Encap Thanks for link,I am going to read them all.
I would like to ask all the smart members here to give me some good/interesting/information rich studies about this subject,also if you know some book that is about this air plasma phenomenon,then name it.I found so far "Applications of Laser-Plasma Interactions" and "Laser-Plasma Interactions" but if there is another good book about it that missed then please tell me.
lots of research papers online including that paper link I posted.
btw none of the papers talk about radioisotopes assisting air breakdown with lasers.
Exactly Seoul_lasers thousands of papers and hundreds of books.
That radioisotope contribution to formation of a plasma is not discussed in any of them points to that isotopes make little if any difference in formtion of an air plasma. As a practical matter even if radioistopes did make a difference small or large--the cost getting the Nuclear Regulatory Commission license to be able obtain and handle a 1cm of any radioactive material very expensive and requiring specialized facilities and personnel with knowledge of nuclear material material safety handling and reporting and so on.

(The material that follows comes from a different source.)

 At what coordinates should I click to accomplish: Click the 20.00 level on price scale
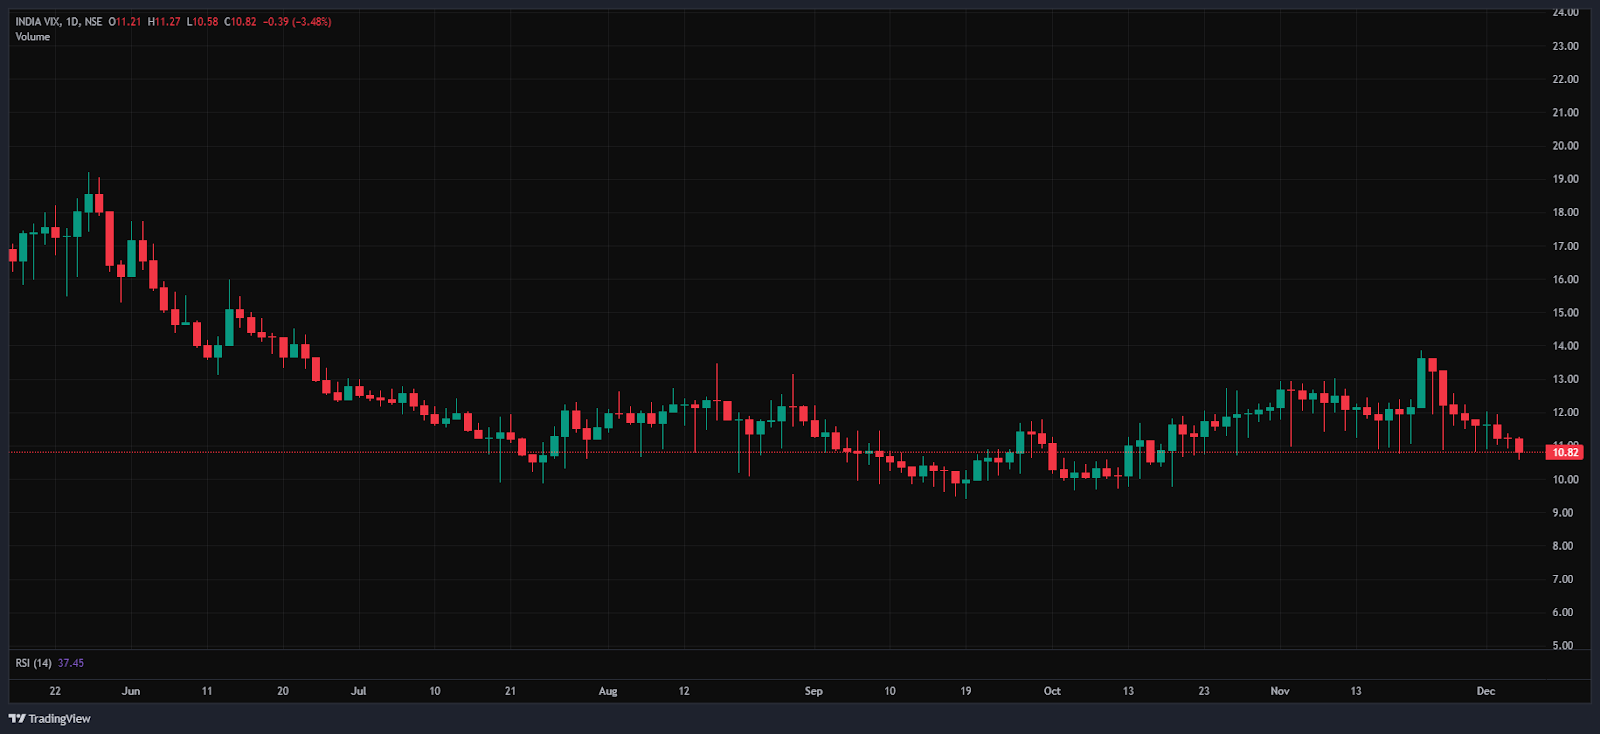tap(1565, 146)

Fonograph from his first post says : " I want to build laser,focus the beam and turn air into plasma." why---who knows but he indicates he has little if any knowledge of plasma generation or how to do that so what he really needs is some knowledge of how that can be done. As everyone indicated he could maybe make a plasma with the correct equipment butit is not going to be a low cost thing that can be done easily without knowledge of what he is doing and why.
Laser induced air breakdown and plasma generation has been known and explored for more than 50 years by dedicated scientists from many standpoints and is very clearly understood . He needs to study what has been done, what "is" in the real world, and what the cost of doing is which requires some serious education and comprehension of the process to get beyond imaginary and daydream aspects and solutions.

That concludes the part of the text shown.